As the weeks progress, we continue moving toward our nation’s semiquincentennial by focusing on the related contributions and connections of folks of the Fork, the Knox County lands between the French Broad and Holston rivers.
Last week, we began to look at the military profile of Jesse Perry, who served in the Snow Campaign of the Revolutionary War during the winter of 1775-76. Today, we continue his story to learn how he connects to the old log cabin that was on the little farm where I grew up in the heart of the Fork.
Though he and his Patriot comrades were allowed to go home after walking miles and miles through two feet of snow, Perry served in the Patriot militia a few more times for typical three-month terms.
Jesse spent weeks on the Broad River, collecting and destroying water vessels to keep the Loyalists (“Tories”) from using them, and he also was among the 40 men who sought and defeated Loyalist forces on the Reedy River. He was in multiple skirmishes at Augusta, Georgia, until the British fled toward Savannah. Additionally, he served to keep the Loyalists from gaining ground in the country above Charleston, and then again on the Congaree River in April of 1780 at Monck’s Corner, where the Patriots were defeated by Loyalists that included General Patrick Ferguson.

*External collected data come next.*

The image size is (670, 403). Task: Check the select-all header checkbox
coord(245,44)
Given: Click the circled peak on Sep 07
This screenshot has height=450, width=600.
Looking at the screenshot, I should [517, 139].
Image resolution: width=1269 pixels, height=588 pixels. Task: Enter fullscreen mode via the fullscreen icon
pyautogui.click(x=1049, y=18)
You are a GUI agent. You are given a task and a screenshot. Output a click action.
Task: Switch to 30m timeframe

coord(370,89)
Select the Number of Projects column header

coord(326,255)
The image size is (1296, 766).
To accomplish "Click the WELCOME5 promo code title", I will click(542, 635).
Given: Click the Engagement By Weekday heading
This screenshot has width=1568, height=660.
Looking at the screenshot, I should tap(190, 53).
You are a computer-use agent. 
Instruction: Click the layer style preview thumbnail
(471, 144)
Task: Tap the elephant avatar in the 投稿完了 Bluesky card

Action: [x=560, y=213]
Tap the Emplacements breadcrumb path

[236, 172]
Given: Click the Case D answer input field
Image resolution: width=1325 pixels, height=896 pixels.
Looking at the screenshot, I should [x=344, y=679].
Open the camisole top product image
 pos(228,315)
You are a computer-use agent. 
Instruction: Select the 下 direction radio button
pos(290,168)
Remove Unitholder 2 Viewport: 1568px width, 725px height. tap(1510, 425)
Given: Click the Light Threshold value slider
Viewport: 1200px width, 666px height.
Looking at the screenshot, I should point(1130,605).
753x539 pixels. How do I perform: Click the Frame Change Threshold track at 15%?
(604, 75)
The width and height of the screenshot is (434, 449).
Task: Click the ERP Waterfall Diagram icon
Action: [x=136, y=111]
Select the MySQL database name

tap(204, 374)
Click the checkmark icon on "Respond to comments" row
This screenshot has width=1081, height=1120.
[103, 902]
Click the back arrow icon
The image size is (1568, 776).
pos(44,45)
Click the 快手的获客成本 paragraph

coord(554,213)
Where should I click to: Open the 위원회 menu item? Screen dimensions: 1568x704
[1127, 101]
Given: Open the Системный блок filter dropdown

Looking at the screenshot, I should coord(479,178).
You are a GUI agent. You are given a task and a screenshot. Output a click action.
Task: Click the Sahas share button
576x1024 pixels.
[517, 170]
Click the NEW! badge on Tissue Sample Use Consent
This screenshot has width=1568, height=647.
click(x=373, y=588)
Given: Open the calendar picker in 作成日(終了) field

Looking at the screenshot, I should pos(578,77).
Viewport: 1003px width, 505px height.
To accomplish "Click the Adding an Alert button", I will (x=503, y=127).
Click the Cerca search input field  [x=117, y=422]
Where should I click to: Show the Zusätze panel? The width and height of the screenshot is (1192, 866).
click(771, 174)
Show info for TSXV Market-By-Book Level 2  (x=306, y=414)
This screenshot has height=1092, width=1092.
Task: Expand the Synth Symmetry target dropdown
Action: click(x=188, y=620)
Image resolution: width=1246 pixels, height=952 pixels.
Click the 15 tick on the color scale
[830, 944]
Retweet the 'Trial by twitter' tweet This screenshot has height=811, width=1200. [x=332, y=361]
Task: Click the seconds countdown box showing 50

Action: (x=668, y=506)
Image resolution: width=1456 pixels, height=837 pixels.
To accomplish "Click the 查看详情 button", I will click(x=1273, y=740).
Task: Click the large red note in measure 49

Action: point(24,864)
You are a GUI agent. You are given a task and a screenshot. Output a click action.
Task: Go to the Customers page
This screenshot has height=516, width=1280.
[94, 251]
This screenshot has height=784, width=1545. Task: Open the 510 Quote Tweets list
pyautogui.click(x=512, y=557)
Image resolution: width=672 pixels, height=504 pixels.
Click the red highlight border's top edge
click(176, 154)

WWI post cards from James Perry to his parents
A few days after eventually being discharged and returning home, he moved his wife three miles to her mother’s, believing that he could no longer live in security or peace at his house because of the constant raids by the Tories.
He then joined the American Army in a company of horsemen commanded by Captain John Cook on the Congaree and remained as a volunteer for about one year. During this time, he was in the 1781 skirmish at Juniper Spring and helped to disperse the Tories and suppress the outrages of the British until hostilities had decreased to the point that the armies were no longer necessary. Still, after he left the army and was at home, he was taken prisoner by a company of Tories and sent to Camden, where he was eventually paroled. Continuing to fear for the lives of his family because of his war involvement, he left them in safety and stayed with friends about 20 miles above King’s Mountain until the war was over.
After first relocating to lands along the Duck River, Jesse and his wife, Margaret, moved in about 1812 to the Fork, where their children married and began families nearby.
Jesse was living with Lewis Perry when he submitted his pension application at age 77. He was awarded $80 a year for his service, which totaled two years. Jesse died on December 31, 1845, at the age of 90. Though he has no grave marker, he is believed to be buried at Lebanon-in-the Fork.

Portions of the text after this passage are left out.